Text extract:
----------------
Total readings: 5471
Good readings: 5013


PicoLisp

Put the following into an executable file "checkReadings":

#!/usr/bin/picolisp /usr/lib/picolisp/lib.l

(load "@lib/misc.l")

(in (opt)
   (until (eof)
      (let Lst (split (line) "^I")
         (unless
            (and
               (= 49 (length Lst))     # Check total length
               ($dat (car Lst) "-")    # Check for valid date
               (fully                  # Check data format
                  '((L F)
                     (if F                         # Alternating:
                        (format L 3)               # Number
                        (>= 9 (format L) -9) ) )   # or flag
                  (cdr Lst)
                  '(T NIL .) ) )
            (prinl "Bad line format: " (glue " " Lst))
            (bye 1) ) ) ) )

(bye)

Then it can be called as

$ ./checkReadings readings.txt

PL/I

/* To process readings produced by automatic reading stations. */

check: procedure options (main);
   declare 1 date, 2 (yy, mm, dd) character (2),
           (j1, j2) character (1);
   declare old_date character (6);
   declare line character (330) varying;
   declare R(24) fixed decimal, Machine(24) fixed binary;
   declare (i, k, n, faulty static initial (0)) fixed binary;
   declare input file;

   open file (input) title ('/READINGS.TXT,TYPE(CRLF),RECSIZE(300)');

   on endfile (input) go to done;

   old_date = '';
   k = 0;
   do forever;
      k = k + 1;

      get file (input) edit (line) (L);
      get string(line) edit (yy, j1, mm, j2, dd) (a(4), a(1), a(2), a(1), a(2));

      line = substr(line, 11);

      do i = 1 to length(line);
         if substr(line, i, 1) = '09'x then substr(line, i, 1) = ' ';
      end;
      line = trim(line);
      n = tally(line, ' ') - tally (line, '  ') + 1;

      if n ^= 48 then
         do;
            put skip list ('There are ' || n || ' readings in line ' || k);
         end;

      n = n/2;
      line = line || ' ';

      get string(line) list ((R(i), Machine(i) do i = 1 to n));

      if any(Machine < 1) ^= '0'B then
         faulty = faulty + 1;
      if old_date ^= ' ' then if old_date = string(date) then
         put skip list ('Dates are the same at line' || k);
      old_date = string(date);
   end;
done:
   put skip list ('There were ' || k || ' sets of readings');
   put skip list ('There were ' || faulty || ' faulty readings' );
   put skip list ('There were ' || k-faulty || ' good readings' );
end check;

PowerShell

$dateHash = @{}
$goodLineCount = 0
get-content c:\temp\readings.txt |
    ForEach-Object {
        $line = $_.split(" |`t",2)
----------------
Records shown:
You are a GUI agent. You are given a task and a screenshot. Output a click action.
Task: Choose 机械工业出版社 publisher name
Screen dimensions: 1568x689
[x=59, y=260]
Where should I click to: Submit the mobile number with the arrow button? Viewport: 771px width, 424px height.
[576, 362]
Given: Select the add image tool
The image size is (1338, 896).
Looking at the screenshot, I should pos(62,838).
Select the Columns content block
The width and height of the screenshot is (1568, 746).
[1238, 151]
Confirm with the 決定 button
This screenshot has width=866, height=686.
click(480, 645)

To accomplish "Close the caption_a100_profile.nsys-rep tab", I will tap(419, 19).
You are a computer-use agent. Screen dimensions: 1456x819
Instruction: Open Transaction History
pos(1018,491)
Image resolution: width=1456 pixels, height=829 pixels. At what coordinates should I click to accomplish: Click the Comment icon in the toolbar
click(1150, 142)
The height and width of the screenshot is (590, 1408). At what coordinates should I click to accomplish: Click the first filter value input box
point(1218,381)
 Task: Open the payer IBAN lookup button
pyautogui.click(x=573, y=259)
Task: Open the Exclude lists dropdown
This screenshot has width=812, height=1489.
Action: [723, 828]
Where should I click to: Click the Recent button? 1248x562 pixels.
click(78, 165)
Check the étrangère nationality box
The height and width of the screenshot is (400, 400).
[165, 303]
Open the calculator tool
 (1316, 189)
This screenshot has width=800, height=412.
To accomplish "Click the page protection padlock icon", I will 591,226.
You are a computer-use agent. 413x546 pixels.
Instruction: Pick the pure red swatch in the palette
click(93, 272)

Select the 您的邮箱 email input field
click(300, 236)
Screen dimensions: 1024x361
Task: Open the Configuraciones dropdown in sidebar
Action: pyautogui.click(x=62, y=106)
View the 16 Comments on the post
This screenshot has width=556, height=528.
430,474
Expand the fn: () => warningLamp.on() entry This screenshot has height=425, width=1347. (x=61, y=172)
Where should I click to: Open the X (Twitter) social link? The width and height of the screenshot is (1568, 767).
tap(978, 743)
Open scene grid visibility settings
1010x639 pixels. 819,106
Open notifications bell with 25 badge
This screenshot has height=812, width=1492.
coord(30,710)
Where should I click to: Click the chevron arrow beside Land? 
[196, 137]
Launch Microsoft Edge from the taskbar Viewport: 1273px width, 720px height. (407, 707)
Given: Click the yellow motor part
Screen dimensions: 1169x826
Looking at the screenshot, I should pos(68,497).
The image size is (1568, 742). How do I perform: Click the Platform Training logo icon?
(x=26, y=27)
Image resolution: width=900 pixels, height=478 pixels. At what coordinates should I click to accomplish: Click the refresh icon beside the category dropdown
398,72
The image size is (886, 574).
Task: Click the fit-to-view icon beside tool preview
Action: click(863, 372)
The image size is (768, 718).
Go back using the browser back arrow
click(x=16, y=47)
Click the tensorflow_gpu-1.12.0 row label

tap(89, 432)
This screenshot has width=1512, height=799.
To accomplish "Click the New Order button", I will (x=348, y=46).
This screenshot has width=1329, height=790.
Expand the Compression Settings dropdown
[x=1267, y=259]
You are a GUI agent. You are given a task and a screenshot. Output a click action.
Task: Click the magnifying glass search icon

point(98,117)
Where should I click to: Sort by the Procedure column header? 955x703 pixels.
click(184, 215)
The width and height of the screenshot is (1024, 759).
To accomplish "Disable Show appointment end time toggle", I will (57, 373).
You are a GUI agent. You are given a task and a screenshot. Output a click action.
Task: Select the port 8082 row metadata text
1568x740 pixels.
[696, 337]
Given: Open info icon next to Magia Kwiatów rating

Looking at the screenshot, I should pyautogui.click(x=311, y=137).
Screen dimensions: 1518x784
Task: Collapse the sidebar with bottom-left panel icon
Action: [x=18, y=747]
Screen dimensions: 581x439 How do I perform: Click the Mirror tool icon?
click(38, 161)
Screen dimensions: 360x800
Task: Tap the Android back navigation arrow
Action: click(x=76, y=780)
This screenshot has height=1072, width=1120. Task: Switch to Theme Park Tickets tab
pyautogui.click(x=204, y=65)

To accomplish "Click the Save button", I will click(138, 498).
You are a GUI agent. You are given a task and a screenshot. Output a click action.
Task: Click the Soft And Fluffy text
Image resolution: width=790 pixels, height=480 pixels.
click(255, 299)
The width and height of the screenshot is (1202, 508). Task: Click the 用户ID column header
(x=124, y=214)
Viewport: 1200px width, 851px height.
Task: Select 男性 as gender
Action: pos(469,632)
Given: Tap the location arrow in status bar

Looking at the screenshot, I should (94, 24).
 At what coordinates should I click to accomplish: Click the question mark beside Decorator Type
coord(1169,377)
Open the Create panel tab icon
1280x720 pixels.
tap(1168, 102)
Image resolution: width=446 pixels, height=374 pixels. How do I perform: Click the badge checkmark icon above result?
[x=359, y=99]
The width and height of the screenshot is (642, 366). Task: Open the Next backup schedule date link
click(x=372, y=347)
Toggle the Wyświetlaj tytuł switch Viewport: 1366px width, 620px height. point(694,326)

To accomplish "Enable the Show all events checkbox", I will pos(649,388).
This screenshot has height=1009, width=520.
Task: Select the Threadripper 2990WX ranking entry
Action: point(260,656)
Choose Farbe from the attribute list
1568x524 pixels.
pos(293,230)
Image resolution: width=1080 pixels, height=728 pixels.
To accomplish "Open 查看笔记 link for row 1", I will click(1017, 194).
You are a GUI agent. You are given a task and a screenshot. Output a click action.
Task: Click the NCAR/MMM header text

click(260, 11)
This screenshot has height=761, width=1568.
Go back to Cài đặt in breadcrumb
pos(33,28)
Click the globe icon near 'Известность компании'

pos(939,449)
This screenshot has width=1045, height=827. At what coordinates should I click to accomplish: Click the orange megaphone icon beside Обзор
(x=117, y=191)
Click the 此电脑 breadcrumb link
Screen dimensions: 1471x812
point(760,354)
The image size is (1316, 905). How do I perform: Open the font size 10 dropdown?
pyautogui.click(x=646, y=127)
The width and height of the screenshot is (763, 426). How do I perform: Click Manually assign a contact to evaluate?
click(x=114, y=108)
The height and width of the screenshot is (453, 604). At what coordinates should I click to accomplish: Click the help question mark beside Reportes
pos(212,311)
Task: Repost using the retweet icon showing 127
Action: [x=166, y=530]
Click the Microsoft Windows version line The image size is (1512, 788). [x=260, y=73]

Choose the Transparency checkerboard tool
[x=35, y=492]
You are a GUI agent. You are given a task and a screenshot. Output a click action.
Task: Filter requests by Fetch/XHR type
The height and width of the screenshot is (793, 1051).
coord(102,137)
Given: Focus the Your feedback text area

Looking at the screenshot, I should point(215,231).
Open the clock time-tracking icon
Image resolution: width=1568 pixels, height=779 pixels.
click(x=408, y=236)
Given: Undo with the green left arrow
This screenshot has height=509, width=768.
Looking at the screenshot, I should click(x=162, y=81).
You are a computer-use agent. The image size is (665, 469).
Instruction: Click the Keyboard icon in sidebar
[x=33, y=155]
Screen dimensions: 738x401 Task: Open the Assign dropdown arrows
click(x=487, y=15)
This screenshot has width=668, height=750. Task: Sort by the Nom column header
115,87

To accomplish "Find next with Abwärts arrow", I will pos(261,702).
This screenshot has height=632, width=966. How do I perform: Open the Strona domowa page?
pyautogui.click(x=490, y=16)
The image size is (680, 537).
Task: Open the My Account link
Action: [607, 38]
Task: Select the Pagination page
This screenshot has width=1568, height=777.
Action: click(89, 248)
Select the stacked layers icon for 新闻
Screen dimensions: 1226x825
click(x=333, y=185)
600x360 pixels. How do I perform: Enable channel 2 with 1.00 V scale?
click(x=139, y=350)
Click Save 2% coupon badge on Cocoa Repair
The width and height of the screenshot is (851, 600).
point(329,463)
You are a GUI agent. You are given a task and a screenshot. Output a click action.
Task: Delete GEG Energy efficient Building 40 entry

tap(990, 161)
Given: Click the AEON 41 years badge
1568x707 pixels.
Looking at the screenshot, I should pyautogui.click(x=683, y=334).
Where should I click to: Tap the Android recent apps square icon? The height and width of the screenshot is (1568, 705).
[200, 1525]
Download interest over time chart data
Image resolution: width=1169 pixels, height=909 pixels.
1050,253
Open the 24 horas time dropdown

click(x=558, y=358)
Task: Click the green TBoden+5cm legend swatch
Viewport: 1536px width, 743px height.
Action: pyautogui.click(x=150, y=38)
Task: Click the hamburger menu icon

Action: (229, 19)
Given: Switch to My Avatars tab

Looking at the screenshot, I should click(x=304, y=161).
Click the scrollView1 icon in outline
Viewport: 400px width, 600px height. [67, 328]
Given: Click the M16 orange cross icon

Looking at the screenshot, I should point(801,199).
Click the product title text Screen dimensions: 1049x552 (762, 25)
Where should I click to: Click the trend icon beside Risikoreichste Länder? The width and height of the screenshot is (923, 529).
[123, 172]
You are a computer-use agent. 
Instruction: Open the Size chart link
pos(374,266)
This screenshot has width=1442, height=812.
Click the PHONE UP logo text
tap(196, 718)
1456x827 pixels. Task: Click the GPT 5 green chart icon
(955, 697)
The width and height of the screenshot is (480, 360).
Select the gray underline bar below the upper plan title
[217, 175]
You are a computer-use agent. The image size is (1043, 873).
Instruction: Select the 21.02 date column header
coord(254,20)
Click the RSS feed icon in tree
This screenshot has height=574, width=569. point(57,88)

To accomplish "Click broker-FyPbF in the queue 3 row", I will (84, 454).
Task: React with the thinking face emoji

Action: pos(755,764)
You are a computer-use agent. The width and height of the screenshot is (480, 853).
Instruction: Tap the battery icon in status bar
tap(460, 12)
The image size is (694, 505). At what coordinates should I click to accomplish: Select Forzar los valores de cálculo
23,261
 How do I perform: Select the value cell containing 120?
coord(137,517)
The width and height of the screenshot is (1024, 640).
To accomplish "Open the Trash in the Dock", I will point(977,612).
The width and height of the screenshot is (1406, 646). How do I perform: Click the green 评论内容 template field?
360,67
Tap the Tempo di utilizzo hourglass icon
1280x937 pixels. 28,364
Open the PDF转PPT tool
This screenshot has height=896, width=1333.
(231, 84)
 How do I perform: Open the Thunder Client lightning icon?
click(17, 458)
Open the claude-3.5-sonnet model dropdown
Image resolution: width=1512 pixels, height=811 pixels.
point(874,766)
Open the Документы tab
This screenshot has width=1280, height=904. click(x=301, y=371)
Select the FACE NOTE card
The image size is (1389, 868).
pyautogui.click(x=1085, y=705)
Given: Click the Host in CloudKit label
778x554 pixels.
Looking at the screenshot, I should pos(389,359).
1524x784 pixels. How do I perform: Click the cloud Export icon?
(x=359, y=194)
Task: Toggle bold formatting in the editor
----------------
Exercise directions:
Answer the following from the text on checking readings above.
(a) What total number of readings is reported at the top of the text?
(b) What name is the PicoLisp program's executable file given?
(c) In the PL/I program, what count of readings per line must be found to avoid the message "There are ... readings in line"?

Solved problem:
(a) 5471
(b) checkReadings
(c) 48